▸ **Extrait source**
* * * * * * * * *

Le blog de Pierre M. Thivolet, journaliste

Catégorie : indépendance

Catalogne : Le jour où les slovaques ont divorcé des tchèques.

Hável-Mečiar: Divorce de velours pour l’indépendance slovaque
C’était en juillet 1992.
Depuis à peine 3 ans, la Tchécoslovaquie s’est libérée de l’occupation soviétique, a retrouvé la démocratie, s’est transformée en fédération tchèque et slovaque et a élu un Président, le charismatique Václav Havel, écrivain, homme de théâtre, militant des droits de l’homme, moult fois emprisonné pour ses convictions démocratiques.
Havel se rend à Bratislava pour ce qui sera son dernier voyage officiel dans la capitale de la Slovaquie. En juin 1992, les élections ont porté au pouvoir en Tchéquie, le parti conservateur de Václav Klaus, en Slovaquie le parti populaire de Vladimir Mečiar, l’ancien dirigeant du parti communiste local. Majoritaire au Parlement slovaque mais avec seulement 35 % des suffrages, il pousse pour l’indépendance. Avec son voyage, Václav Havel tente de convaincre qu’il y a plus de points communs que de différences entre les tchèques et les slovaques, ces slaves de mêmes origines qui parlent presque la même langue, mais les uns ayant été occupés pendant 400 ans par les autrichiens et les allemands, les autres par les hongrois. Ils partagent souvent les mêmes héros: Comme Dubček , le père malheureux du Printemps de Prague de 1968, réprimé par les chars soviétiques, qui était slovaque. Et pendant la seconde guerre mondiale, les nazis pour dépecer la Tchécoslovaquie, avaient créé un Etat fantoche fasciste en Slovaquie.

* * * * * * * * *

[Entrées de pointage de mots et d'éléments]
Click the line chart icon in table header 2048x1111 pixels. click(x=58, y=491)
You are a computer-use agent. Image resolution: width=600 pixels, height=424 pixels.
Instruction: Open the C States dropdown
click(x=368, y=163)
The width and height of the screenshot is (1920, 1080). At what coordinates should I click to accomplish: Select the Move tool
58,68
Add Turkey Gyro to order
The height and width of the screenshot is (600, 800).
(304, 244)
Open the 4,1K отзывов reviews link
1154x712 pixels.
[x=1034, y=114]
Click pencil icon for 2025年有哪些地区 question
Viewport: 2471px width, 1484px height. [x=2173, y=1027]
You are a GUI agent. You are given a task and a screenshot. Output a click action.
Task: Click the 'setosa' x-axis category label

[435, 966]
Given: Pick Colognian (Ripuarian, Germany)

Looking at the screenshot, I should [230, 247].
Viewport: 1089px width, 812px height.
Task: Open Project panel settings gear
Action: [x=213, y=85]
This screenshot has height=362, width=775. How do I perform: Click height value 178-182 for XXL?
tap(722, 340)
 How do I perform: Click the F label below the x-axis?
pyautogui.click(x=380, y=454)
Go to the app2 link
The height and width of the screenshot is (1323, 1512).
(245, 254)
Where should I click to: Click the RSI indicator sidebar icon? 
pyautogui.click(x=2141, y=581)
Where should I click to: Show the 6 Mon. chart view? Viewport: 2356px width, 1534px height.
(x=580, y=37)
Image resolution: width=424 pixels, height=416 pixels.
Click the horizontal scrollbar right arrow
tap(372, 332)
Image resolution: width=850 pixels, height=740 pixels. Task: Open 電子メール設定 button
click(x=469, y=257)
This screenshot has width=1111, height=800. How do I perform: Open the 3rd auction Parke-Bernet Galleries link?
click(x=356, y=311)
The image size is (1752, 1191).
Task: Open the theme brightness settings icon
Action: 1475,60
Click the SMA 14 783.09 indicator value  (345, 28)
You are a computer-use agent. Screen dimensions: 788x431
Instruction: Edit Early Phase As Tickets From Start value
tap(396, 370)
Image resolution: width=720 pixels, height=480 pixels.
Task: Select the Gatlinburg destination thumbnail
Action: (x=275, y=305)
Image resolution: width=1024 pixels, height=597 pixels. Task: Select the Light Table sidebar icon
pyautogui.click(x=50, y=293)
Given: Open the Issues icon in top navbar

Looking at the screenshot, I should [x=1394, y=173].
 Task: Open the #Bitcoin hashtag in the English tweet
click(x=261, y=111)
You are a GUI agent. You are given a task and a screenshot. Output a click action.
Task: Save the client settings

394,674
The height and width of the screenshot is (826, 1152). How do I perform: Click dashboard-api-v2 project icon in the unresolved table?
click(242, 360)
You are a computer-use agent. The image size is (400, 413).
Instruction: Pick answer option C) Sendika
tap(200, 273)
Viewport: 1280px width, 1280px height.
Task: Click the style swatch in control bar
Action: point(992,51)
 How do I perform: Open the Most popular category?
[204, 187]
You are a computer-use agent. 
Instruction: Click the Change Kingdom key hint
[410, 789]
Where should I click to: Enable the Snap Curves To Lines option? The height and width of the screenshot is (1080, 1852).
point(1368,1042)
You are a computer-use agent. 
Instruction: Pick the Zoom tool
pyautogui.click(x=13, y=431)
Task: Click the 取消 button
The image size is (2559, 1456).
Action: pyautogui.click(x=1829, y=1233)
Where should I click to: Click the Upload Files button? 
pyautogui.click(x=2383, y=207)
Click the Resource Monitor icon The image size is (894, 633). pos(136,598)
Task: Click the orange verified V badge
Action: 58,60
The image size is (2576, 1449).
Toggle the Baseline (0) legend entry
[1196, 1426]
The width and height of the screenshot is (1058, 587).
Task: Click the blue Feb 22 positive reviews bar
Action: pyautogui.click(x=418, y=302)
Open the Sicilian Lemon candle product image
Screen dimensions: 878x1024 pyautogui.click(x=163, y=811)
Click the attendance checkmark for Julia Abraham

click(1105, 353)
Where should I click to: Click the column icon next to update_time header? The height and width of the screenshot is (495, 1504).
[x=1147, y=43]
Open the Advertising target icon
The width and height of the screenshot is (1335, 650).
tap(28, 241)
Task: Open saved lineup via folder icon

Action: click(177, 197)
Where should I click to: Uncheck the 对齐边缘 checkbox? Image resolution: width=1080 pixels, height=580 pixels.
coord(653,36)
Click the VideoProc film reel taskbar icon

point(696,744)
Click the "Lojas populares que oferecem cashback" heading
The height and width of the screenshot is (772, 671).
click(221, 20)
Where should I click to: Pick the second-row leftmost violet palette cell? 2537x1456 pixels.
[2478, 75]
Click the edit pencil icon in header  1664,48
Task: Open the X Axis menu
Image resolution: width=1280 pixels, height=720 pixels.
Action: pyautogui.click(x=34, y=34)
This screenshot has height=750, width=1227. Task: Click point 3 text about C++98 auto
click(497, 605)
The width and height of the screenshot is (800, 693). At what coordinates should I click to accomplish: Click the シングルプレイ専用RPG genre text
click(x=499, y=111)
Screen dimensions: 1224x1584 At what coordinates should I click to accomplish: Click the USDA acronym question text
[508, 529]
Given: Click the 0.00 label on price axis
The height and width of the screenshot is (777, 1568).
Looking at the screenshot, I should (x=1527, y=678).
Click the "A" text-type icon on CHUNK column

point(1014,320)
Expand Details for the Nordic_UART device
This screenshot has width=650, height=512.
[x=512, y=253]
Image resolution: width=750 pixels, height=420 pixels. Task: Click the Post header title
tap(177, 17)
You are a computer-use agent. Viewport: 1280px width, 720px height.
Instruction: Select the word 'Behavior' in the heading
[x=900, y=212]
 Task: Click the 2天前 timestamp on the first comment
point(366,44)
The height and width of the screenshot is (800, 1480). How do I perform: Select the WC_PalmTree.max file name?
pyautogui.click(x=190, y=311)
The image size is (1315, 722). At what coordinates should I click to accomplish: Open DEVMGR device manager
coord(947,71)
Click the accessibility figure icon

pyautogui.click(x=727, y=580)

* * * * * * * * *

▸ **Consigne A**
Renvoyez le passage du texte sur la Tchécoslovaquie compris entre "Le blog de Pierre" et "en juillet 1992.", ces deux bornes incluses.
▸ **Consigne B**
Recopiez à l'identique uniquement les lignes du listing, depuis son début jusqu'à la ligne contenant "Click the SMA", celle-ci incluse.

▸ **Réponse attendue A**
Le blog de Pierre M. Thivolet, journaliste

Catégorie : indépendance

Catalogne : Le jour où les slovaques ont divorcé des tchèques.

Hável-Mečiar: Divorce de velours pour l’indépendance slovaque
C’était en juillet 1992.

▸ **Réponse attendue B**
Click the line chart icon in table header 2048x1111 pixels. click(x=58, y=491)
You are a computer-use agent. Image resolution: width=600 pixels, height=424 pixels.
Instruction: Open the C States dropdown
click(x=368, y=163)
The width and height of the screenshot is (1920, 1080). At what coordinates should I click to accomplish: Select the Move tool
58,68
Add Turkey Gyro to order
The height and width of the screenshot is (600, 800).
(304, 244)
Open the 4,1K отзывов reviews link
1154x712 pixels.
[x=1034, y=114]
Click pencil icon for 2025年有哪些地区 question
Viewport: 2471px width, 1484px height. [x=2173, y=1027]
You are a GUI agent. You are given a task and a screenshot. Output a click action.
Task: Click the 'setosa' x-axis category label

[435, 966]
Given: Pick Colognian (Ripuarian, Germany)

Looking at the screenshot, I should [230, 247].
Viewport: 1089px width, 812px height.
Task: Open Project panel settings gear
Action: [x=213, y=85]
This screenshot has height=362, width=775. How do I perform: Click height value 178-182 for XXL?
tap(722, 340)
 How do I perform: Click the F label below the x-axis?
pyautogui.click(x=380, y=454)
Go to the app2 link
The height and width of the screenshot is (1323, 1512).
(245, 254)
Where should I click to: Click the RSI indicator sidebar icon? 
pyautogui.click(x=2141, y=581)
Where should I click to: Show the 6 Mon. chart view? Viewport: 2356px width, 1534px height.
(x=580, y=37)
Image resolution: width=424 pixels, height=416 pixels.
Click the horizontal scrollbar right arrow
tap(372, 332)
Image resolution: width=850 pixels, height=740 pixels. Task: Open 電子メール設定 button
click(x=469, y=257)
This screenshot has width=1111, height=800. How do I perform: Open the 3rd auction Parke-Bernet Galleries link?
click(x=356, y=311)
The image size is (1752, 1191).
Task: Open the theme brightness settings icon
Action: 1475,60
Click the SMA 14 783.09 indicator value  (345, 28)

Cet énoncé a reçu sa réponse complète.